[Dataset excerpts]
┌──

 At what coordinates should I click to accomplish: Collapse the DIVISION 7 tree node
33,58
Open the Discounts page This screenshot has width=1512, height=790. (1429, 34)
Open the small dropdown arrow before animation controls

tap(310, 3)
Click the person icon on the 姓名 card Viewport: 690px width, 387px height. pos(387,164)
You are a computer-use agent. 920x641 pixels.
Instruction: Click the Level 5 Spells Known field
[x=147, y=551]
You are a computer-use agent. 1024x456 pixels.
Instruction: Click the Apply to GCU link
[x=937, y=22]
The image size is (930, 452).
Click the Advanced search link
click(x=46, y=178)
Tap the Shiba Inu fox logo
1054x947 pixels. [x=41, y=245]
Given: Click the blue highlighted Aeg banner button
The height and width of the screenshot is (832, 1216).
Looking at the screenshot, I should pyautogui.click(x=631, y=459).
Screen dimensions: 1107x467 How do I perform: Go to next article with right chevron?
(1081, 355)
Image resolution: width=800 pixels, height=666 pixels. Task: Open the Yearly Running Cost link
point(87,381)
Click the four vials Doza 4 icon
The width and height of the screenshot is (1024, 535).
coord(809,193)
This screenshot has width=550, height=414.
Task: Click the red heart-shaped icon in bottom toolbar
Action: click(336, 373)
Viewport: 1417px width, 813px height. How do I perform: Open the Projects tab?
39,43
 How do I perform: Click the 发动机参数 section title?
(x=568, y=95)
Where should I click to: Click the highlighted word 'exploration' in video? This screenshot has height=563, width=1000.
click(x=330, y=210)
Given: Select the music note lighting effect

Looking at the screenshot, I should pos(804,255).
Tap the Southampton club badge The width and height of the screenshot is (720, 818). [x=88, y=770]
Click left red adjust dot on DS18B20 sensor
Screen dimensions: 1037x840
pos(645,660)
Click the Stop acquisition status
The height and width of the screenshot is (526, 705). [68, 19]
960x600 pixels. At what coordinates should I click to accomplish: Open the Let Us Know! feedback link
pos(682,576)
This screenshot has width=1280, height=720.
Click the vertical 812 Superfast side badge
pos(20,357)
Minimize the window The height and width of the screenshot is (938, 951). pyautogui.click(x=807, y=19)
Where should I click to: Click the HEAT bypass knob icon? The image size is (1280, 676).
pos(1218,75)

└──

[What you are asked to do]
The answer should consist of every line from the listing above that includes the word "computer".

[Result for this exercise]
You are a computer-use agent. 920x641 pixels.
You are a computer-use agent. 1024x456 pixels.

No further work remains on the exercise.